Mr Masisi was responding to Germany’s environment ministry suggesting earlier this year that there should be tougher rules against importing hunting trophies.
Botswana’s president said Germans should “live together with the animals, in the way you are trying to tell us to”.
He said in the interview on Tuesday: “20,000 wild elephants for Germany.
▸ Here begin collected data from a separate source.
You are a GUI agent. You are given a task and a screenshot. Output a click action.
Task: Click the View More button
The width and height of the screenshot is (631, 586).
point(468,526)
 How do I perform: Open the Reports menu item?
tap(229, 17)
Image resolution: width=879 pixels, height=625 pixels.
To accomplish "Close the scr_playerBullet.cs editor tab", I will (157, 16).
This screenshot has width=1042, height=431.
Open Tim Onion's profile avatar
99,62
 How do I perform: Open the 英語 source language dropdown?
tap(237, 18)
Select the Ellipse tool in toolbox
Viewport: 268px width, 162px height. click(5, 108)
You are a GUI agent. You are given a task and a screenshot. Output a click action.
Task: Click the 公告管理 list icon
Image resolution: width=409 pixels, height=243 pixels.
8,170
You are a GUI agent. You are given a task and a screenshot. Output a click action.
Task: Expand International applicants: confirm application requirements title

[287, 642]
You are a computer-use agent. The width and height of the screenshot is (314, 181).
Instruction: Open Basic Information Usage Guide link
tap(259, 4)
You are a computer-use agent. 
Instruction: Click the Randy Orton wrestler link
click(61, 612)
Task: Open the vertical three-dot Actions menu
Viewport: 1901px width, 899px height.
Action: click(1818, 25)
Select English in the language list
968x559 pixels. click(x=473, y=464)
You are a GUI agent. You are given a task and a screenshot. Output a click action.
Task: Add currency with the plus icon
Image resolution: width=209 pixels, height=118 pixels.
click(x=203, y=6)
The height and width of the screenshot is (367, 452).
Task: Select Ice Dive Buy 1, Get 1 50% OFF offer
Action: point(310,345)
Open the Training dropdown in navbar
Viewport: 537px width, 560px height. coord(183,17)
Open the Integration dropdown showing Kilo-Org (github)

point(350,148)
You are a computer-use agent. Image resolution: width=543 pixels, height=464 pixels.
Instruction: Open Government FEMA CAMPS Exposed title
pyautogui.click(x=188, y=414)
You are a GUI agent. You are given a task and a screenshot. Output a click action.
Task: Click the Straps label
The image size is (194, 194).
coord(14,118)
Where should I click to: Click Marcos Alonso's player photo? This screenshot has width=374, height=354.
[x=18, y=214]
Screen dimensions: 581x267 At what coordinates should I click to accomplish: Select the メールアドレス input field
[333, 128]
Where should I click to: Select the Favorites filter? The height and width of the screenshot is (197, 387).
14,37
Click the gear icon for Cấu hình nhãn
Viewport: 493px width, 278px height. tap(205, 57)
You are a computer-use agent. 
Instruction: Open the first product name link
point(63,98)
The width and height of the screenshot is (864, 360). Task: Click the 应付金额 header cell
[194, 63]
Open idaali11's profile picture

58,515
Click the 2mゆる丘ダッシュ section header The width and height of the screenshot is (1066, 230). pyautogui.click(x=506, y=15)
It’s not a joke.”
Mr Masisi told Sky News last month the elephant population in Botswana has almost “tripled” to 130,000 in 2024 from 50,000 in 1984, with the animals in “constant conflict with humans”.
The country in southern Africa is home to one-third of the continent’s elephant population and while it had banned big game hunting back in 2014, it was forced to lift restrictions in 2019 amid claims the animals were affecting small-scale farmers’ livelihoods.
Mr Masisi has also recently hit out at a proposed ban on trophy hunting imports to the UK, describing it not only as “condescending” but also a “resurgence of a colonial conquest”.
Speaking on The World With Yalda Hakim, Botswana’s leader defended trophy hunting as “you pick which [animal] you hunt” whereas “culling” has a connotation of “ethical abhorrence” associated with it.
Following the president’s comments, the German government reportedly said Botswana has not raised any concerns about its policy officially but that it felt compelled to act against the import of hunting trophies because of an “alarming loss of biological diversity”.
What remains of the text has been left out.